At the time of the 1908 Olympics, London was the largest city in the world, sitting at the heart of the largest empire in history; an empire on which the sun literally never set.
Its population had increased sixfold over the previous century, from 1m to 6m. The mood of general confidence as to its future was summed up by the geographer Halford Mackinder, who concluded that “we can hardly foresee any causes, apart from the decay of Britain itself, which shall lead to a
failure... of London”.
The importance of the British Empire to London’s status was written into the very street names of its expanding suburbs: Rhodesia Road in Lambeth; Abyssinia Close in Wandsworth; Ceylon Road in Kensington. It had more shipyards than anywhere else in the world and half a million worked at the docks or in other import-related occupations. As in 2012, the conspicuous consumption of a wealthy elite generated a cottage economy and still more demand for labour: Harrods Knightsbridge, The Ritz and Selfridges opened in 1905, 1906 and 1907 respectively.
The late 1940s and early 1950s have been described by Roy Porter as “old London’s Indian summer, when the docks still thrived and the trams sailed majestically through pea-soupers”. But at the time of the 1948 Games, London’s pride had been physically and psychologically dented, by extensive damage to its housing stock during the Blitz, and by the rapid demise of Empire. The first meeting of the UN General Assembly, in February 1946, took place in Westminster Central Hall, but the meeting itself resolved to locate the UN’s headquarters in New York.

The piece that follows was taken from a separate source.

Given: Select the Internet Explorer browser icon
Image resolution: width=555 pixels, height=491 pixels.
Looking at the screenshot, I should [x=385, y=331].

Though London has remained among the most prosperous places in the country, its status as the ‘clearing-house of the world’, as Joseph Chamberlain put it, survives only in its financial services industry. Its port infrastructure has been literally displaced by towering bank headquarters in the regenerated docklands of the south east. As in the rest of the UK, many of its traditional manufacturing firms, reliant on imperial trade preferences, went into decline after WWII. Demand for labour is no longer insatiable, and for quality of life, London faces competition from commuter towns. As its population has stagnated, other cities, especially in the developing world, have seen the same rate of growth as London did in the 19th century. Between 1950 and 1965, London was the third-largest city in the world; today it is the thirtieth, overtaken not just by Delhi and Mexico City, but by Lagos, Shenzen and Lima.
From being the largest city in the world in 1908, London is now the thirtieth-biggest. The chart shows the population of the world’s three largest metropolitan areas currently, compared with London, since 1900.
Yet it is hard to imagine an Olympics being held in Chongqing (China), though it has 10m people to London’s 8m. Size, it seems, is not everything, and London’s successful bid for the Games is a reminder that its history, architecture, culture and diversity still count for something.